De même, les groupes communistes et le parti s’adressent toujours au prolétariat international même lorsqu’ils interviennent dans une lutte spécifique et locale avec des orientations et des mots d’ordre particuliers. Parce qu’armés du programme communiste, et donc ayant en permanence en considération le caractère historique et international de la lutte prolétarienne, ils sont les plus capables, et souvent les seuls, pour précisément pouvoir avancer les orientations et les mots d’ordre les plus efficaces selon les moments et les limites de chaque lutte ouvrière, ’de la plus petite à la plus grande’. Ainsi, tout groupe communiste doit immédiatement se considérer comme une expression du prolétariat international quels que soient les endroits, les lieux, d’où ses membres surgissent et où il peut intervenir directement et physiquement - avec évidemment une responsabilité particulière dans ces endroits. Tout nouveau groupe doit ’tendre’ – ce n’est pas un ’absolu’ que l’on puisse décréter mais un processus d’homogénéité et d’unité politiques autour du programme communiste pour lequel il convient de lutter – à se former et agir comme un groupe international centralisé. Encore une fois, il ne s’agit pas là de pures abstractions, ni même de ’préférences’ en soi d’ordre éthique ou encore de dogmes qui se limiteraient au seul terrain de la forme organisationnelle à adopter, mais du choix de la démarche politique générale et de la méthode d’analyse et d’intervention à utiliser et développer en chaque moment et... lieu, voire de terrain ou sujet de lutte, où l’on peut intervenir. Y compris donc dans le combat pour le parti et sa construction.
Notes:
[1] Pour simplifier, le Parti Communiste International (communément appelé ’bordiguiste’), la Tendance Communiste Internationale et le Courant Communiste International.
[2] Workers Offensive (/www.workersoffensive.org) que nous avions salué dans le numéro précédent de cette revue, le Gulf Coast Communist Fraction (https://gulfcoastcommunistfraction.wordpress.com/) sur lequel nous prendrons position dans la prochaine revue, le groupe américain de la TCI, l’IWG et un nouveau groupe canadien, proche de la TCI semble-t-il, le Klasbatalo Collective.
[3] Il semble y avoir un regain d’intérêt dans le milieu révolutionnaire pour Grandizo Munis et son courant politique, le Fomento Obrero Revolucionario, qui n’a malheureusement plus d’expression formelle.
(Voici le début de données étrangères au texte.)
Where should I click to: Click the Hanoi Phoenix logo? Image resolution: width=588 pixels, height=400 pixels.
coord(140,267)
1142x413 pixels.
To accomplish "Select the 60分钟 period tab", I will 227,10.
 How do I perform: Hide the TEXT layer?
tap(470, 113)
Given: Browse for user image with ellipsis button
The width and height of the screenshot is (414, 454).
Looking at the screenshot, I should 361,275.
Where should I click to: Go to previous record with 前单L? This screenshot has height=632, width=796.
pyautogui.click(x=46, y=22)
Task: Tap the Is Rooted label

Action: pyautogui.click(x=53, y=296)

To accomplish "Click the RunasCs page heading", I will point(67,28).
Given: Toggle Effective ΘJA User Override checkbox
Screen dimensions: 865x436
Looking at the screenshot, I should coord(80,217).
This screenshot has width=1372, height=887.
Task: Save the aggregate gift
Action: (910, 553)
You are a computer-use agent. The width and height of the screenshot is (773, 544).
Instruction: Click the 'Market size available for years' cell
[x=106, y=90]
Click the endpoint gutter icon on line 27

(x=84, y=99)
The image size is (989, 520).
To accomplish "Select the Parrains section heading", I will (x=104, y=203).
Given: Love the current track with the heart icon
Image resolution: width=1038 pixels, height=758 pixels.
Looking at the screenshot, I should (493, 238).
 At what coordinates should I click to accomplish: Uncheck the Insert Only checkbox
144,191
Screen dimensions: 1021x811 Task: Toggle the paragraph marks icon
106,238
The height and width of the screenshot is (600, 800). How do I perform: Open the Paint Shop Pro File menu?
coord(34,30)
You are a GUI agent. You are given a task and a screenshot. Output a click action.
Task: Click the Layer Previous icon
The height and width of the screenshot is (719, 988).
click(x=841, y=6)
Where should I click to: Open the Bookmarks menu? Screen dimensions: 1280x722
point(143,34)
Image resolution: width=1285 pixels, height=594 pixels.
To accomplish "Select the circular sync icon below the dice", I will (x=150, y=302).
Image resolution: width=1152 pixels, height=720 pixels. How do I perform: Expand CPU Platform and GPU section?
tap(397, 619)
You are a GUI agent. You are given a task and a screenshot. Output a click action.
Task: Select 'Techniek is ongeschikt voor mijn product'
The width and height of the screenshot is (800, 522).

Bien que nous ne nous revendiquons pas “directement” de ce courant, celui-ci se place du point de vue historique résolument au sein de la Gauche communiste.
[4] Théorie ultra-gauche qui prône le passage directe du capitalisme au communisme, évitant ainsi de parler de la question essentielle du pouvoir et de l’État, bref, une version moderne et académique de l’anarchisme.